▶ **DATASET**:
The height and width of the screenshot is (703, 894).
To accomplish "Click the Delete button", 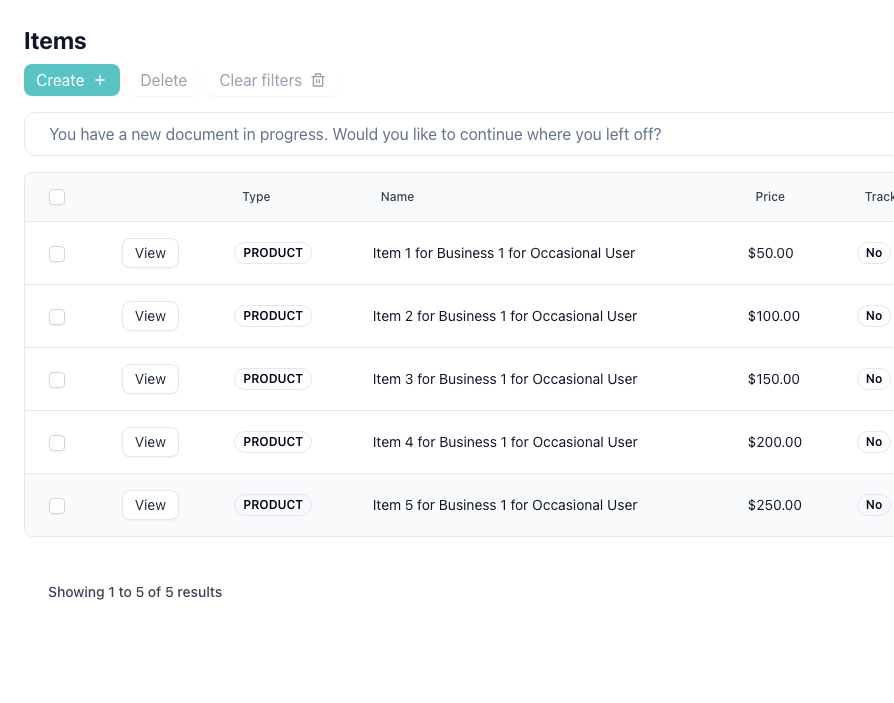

...

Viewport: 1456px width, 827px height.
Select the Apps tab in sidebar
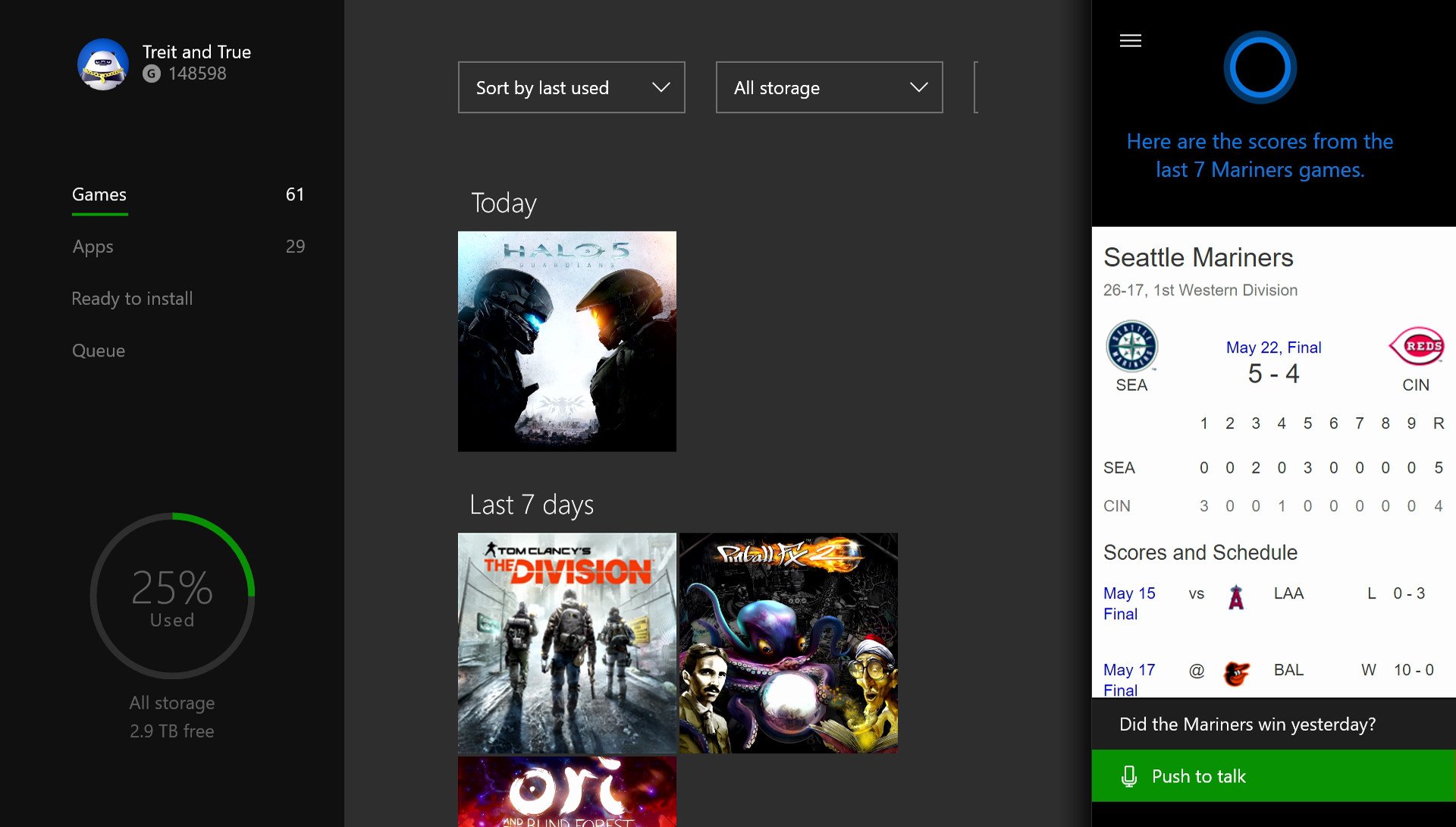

* * *

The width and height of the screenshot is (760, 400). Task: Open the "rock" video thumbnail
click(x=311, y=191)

▶ **TASK TO COMPLETE**: Repeat exactly the lines above from the one with "Viewport: 1456px width, 827px height." up to and including the one with "Select the Apps tab in sidebar". No other line belongs in the reply.

▶ **EXERCISE RESPONSE**:
Viewport: 1456px width, 827px height.
Select the Apps tab in sidebar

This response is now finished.